■ Problem requirements ■
Show every line of the rows below that contains the string "Blog", matching case exactly.

■ Input rows ■
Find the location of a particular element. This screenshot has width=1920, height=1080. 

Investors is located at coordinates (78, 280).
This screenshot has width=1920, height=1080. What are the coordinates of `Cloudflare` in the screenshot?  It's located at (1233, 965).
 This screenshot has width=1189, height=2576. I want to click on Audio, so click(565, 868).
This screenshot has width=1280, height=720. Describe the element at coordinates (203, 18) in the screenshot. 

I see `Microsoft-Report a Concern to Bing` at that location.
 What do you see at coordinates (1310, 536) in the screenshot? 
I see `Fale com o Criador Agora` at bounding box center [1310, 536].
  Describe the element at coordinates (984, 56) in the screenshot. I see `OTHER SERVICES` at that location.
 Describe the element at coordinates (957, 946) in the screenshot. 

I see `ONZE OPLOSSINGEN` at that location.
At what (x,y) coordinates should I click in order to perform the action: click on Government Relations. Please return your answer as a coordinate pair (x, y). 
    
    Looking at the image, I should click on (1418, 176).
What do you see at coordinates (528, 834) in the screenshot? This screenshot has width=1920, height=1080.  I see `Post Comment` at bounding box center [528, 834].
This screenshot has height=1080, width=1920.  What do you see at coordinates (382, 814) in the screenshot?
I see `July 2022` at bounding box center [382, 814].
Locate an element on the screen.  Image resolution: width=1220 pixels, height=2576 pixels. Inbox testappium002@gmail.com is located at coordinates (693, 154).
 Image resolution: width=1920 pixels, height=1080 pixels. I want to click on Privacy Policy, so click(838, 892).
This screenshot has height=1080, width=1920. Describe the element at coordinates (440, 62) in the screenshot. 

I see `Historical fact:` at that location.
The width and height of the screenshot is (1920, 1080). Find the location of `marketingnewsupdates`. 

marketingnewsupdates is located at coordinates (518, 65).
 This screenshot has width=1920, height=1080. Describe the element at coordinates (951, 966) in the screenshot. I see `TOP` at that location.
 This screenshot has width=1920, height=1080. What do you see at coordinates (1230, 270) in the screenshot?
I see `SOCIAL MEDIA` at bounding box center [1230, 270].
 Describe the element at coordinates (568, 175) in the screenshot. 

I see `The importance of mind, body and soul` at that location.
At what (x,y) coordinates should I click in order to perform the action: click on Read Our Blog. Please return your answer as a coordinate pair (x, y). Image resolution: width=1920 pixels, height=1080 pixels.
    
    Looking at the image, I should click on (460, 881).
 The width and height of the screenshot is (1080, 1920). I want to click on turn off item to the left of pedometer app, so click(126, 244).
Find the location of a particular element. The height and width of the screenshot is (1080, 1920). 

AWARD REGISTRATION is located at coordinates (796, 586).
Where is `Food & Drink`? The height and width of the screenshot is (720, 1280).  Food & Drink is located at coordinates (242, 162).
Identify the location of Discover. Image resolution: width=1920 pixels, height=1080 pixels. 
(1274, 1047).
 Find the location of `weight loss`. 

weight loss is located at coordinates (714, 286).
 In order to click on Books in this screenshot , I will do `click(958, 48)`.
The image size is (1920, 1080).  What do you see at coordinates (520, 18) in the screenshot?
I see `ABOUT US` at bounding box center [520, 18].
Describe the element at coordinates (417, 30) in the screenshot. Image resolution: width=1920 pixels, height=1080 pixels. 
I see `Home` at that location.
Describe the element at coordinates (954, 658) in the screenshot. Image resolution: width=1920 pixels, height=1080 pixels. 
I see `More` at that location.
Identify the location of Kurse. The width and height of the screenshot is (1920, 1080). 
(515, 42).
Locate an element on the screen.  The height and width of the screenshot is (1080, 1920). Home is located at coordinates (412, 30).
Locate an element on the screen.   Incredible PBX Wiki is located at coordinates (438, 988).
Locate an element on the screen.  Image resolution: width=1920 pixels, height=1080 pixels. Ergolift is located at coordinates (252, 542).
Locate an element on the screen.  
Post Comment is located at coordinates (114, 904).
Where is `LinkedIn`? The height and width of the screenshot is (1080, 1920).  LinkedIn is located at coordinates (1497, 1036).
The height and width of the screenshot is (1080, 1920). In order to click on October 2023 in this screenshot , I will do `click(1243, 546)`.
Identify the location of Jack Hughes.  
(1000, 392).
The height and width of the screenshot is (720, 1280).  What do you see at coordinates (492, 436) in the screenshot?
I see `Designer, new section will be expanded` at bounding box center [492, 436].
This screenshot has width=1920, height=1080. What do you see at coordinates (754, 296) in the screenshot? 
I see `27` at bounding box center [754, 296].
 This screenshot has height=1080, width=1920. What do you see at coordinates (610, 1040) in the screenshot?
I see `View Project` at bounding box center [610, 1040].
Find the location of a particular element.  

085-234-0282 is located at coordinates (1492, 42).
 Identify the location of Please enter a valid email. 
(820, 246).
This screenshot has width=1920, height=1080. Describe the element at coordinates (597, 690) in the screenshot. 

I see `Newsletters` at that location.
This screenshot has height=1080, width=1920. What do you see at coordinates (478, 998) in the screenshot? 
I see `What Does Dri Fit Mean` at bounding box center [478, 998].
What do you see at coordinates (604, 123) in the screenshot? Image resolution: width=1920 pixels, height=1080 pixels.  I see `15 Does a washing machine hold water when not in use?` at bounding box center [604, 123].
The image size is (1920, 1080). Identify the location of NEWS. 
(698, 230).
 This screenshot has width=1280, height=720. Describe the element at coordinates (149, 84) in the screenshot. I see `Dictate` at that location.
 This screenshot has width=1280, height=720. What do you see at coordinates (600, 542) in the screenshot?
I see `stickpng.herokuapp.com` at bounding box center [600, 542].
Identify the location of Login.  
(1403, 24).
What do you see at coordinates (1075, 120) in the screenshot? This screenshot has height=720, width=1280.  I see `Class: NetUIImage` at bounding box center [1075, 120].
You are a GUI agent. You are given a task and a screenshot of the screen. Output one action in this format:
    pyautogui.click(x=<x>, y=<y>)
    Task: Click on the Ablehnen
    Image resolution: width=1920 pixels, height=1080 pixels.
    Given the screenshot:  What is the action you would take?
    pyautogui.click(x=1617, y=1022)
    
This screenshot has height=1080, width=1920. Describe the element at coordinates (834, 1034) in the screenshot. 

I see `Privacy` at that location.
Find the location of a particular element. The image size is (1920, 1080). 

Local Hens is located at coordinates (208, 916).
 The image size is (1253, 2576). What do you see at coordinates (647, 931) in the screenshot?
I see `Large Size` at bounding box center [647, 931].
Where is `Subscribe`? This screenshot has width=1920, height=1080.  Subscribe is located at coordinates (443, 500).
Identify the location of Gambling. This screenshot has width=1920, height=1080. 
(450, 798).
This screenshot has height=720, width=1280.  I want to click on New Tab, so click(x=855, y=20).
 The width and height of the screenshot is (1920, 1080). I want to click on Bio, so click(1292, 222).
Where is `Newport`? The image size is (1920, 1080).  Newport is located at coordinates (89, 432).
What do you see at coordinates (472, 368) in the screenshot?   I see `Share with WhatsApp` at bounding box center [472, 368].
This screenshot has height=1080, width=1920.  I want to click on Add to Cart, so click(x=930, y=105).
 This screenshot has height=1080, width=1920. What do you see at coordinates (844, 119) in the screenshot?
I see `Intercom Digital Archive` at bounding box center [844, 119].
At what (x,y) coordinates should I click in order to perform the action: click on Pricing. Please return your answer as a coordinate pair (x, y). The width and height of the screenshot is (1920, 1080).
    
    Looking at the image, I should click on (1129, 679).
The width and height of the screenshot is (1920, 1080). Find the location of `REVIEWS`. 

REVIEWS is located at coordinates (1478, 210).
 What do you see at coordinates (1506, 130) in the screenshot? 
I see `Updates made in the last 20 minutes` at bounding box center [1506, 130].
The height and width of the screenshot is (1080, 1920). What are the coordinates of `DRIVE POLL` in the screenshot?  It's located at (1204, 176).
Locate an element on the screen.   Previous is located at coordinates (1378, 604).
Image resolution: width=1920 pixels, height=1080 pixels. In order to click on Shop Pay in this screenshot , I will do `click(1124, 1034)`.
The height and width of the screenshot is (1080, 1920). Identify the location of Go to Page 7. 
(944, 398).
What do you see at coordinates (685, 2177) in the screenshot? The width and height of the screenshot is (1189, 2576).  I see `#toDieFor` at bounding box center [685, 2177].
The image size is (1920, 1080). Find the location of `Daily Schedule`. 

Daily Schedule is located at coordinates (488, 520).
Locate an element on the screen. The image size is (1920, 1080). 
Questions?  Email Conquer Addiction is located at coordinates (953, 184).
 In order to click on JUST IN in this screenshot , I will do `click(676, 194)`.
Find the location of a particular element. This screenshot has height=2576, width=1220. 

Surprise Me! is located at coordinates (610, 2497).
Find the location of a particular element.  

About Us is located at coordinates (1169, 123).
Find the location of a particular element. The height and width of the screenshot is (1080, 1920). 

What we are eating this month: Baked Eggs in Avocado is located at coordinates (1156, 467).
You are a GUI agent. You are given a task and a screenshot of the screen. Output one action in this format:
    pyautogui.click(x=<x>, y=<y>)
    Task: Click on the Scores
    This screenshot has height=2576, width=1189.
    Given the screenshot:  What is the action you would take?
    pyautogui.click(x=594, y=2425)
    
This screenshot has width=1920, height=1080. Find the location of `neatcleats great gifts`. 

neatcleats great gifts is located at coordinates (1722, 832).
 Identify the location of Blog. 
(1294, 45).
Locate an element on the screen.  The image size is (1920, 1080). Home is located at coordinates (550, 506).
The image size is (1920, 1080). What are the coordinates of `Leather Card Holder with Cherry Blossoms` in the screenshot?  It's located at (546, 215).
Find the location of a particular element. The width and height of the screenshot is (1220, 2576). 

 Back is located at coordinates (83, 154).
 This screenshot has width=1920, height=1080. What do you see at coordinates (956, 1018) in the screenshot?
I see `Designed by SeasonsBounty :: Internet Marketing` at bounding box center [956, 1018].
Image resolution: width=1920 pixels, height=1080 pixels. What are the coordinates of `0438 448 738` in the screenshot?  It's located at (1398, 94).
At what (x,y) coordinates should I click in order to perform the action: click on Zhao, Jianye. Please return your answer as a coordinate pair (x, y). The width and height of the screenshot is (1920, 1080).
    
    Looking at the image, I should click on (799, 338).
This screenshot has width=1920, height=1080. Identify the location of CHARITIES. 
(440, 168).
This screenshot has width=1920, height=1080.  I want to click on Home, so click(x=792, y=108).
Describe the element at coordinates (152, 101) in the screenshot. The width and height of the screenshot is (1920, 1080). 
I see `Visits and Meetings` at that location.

■ Result for this task ■
At what (x,y) coordinates should I click in order to perform the action: click on Read Our Blog. Please return your answer as a coordinate pair (x, y). Image resolution: width=1920 pixels, height=1080 pixels.
 Identify the location of Blog. 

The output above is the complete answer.